Historische Aufnahme der Schule der Arbeit von 1928 (Repro Angela Dolgner, 1990) – Foto Ute Richter, Atelierwand 2022

Leipziger Hausfrau 1929, Seite VI, Die Schule der Arbeit, Ihre Aufgaben und ihre Ziele

Recherche Ute Richter, 2022

Die Schule der Arbeit, Ihre Aufgaben und ihre Ziele

Am 1. Oktober vorigen Jahres wurde das neuste Heim der Leipziger Volkshochschule, Leipzig Schleußig, Stieglitzstraße 24, eröffnet unter der Bezeichnung einer „Schule der Arbeit“. Da der Fernstehende sich unter diesem Titel nichts bestimmtes vorzustellen vermag, möchten wir zu unseren Bildern eine kurze Schilderung geben.
Die Leipziger Volkshochschule vermittelt bekanntlich Kenntnisse aus den verschiedensten Gebieten der Wissenschaft und Kultur durch Einzelveranstaltungen, Vortragsreihen und Arbeitsgemeinschaften. Die höchste Lehrform jedoch stellen die Lebensgemeinschaften auf die Dauer von einigen Monaten dar, die in den Heimen der Volkshochschule jungen Menschenkindern Gelegenheit geben, unter berufener Leitung nicht nur ernstes Wissen zu erarbeiten, sondern auch zu vorbildlichem Gemeinschaftsleben zu erziehen.
Die „Schule der Arbeit“ stellt den neuzeitlichen Typus des Volkshochschulheimes dar. Schon das Äußere des landhausartigen Baues zeigt die Formen strenger Sachlichkeit, die selbstverständlich auch im Inneren verwirklicht sind. Im Heim sind bis zu 17 männliche Jugendliche zu einer Lebensgemeinschaft von 10 Monaten zusammengeschlossen. Sie gehen tagsüber ihrer Arbeit nach und vereinigen sich an drei Abenden der Woche zu geistiger Fortbildung auf politischem, wirtschaftlichem und kulturellem Gebiet. Die übrigen Abende sind der persönlichen Arbeit und der Gemeinschaftspflege vorbehalten. Die jungen Leute geben zwei Drittel ihres Lohns für den Lebensunterhalt an das Heim ab. Außerdem wird die Schule durch eine staatliche Beihilfe unterstützt.
Das Heim steht unter der Leitung von Frau Gertrud Hermes, die schon 1922 aus persönlichen Mitteln in ihrer Wohnung in Connewitz ein solches Volkshochschulheim geschaffen hatte, und nun nach erfolgreicher Arbeit mit ihrem Schülerkreis in das neue Heim eingezogen ist. Es wird interessieren, daß Leipzig noch drei weitere Volkshochschulheime, allerdings bedeutend einfachere, besitzt und zwar: Für 15 Heimschüler an der Dessauer Straße, für sieben Schüler an der Stöckelstraße und für junge Mädchen Hohe Straße 36 (über das letztgenannte Heim berichten wir bei Gelegenheit).

★ ★ ★ ★ ★ ★ ★

Aufgaben ->
1. Beantworten Sie zum Bericht über die Schule der Arbeit diese Fragen:
(a) An welchem Tag wurde das Heim in der Stieglitzstraße eröffnet?
(b) Wie viele männliche Jugendliche leben höchstens in diesem Heim zusammen?
(c) Welchen Teil ihres Lohns geben die jungen Leute für den Lebensunterhalt an das Heim ab?
2. Schreiben Sie aus den Einträgen die Zeilen wortgetreu ab. Beginnen Sie bei der Zeile mit „Where should I click to: Click the Limpar“ und gehen Sie bis zur letzten Zeile der Einträge, beide eingeschlossen.
Der Text und die Einträge haben nichts miteinander zu tun.

Ausgangsdaten ->
★ ★ ★ ★ ★ ★ ★

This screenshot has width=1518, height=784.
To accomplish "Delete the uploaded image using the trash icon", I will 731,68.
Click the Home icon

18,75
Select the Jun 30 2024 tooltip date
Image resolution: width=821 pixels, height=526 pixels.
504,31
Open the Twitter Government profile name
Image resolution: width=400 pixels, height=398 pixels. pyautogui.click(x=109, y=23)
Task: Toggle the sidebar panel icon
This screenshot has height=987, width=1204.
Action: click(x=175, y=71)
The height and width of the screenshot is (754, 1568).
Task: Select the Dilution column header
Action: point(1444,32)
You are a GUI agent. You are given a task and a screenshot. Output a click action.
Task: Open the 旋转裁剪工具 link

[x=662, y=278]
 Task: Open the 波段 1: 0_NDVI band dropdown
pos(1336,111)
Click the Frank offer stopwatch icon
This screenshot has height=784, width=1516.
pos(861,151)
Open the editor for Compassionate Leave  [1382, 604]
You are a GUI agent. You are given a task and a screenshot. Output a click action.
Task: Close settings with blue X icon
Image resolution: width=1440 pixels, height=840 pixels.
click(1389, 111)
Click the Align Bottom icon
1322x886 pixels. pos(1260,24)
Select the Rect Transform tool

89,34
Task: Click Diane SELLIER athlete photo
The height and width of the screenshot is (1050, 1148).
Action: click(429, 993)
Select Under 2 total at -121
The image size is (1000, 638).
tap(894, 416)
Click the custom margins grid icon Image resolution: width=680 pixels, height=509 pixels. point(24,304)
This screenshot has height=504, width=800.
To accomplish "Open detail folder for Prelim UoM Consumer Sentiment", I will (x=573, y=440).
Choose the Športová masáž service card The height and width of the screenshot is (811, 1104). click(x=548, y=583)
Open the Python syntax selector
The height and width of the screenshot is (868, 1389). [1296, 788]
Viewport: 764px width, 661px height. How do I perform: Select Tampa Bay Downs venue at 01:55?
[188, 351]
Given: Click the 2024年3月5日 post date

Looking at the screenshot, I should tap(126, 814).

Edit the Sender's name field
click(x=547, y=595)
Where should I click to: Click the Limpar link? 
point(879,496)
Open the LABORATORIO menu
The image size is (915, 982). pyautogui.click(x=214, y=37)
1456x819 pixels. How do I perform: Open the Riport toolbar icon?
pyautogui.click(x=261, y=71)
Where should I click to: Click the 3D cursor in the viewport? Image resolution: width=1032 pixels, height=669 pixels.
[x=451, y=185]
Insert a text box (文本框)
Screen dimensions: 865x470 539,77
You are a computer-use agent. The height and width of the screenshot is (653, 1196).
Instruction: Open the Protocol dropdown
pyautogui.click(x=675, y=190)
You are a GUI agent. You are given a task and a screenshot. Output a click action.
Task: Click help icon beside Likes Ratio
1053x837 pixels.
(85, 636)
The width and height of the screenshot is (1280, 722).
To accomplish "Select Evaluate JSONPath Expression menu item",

★ ★ ★ ★ ★ ★ ★

Lösungen ->
1.
(a) Am 1. Oktober des vorigen Jahres.
(b) Bis zu 17.
(c) Zwei Drittel.

2.
Where should I click to: Click the Limpar link? 
point(879,496)
Open the LABORATORIO menu
The image size is (915, 982). pyautogui.click(x=214, y=37)
1456x819 pixels. How do I perform: Open the Riport toolbar icon?
pyautogui.click(x=261, y=71)
Where should I click to: Click the 3D cursor in the viewport? Image resolution: width=1032 pixels, height=669 pixels.
[x=451, y=185]
Insert a text box (文本框)
Screen dimensions: 865x470 539,77
You are a computer-use agent. The height and width of the screenshot is (653, 1196).
Instruction: Open the Protocol dropdown
pyautogui.click(x=675, y=190)
You are a GUI agent. You are given a task and a screenshot. Output a click action.
Task: Click help icon beside Likes Ratio
1053x837 pixels.
(85, 636)
The width and height of the screenshot is (1280, 722).
To accomplish "Select Evaluate JSONPath Expression menu item",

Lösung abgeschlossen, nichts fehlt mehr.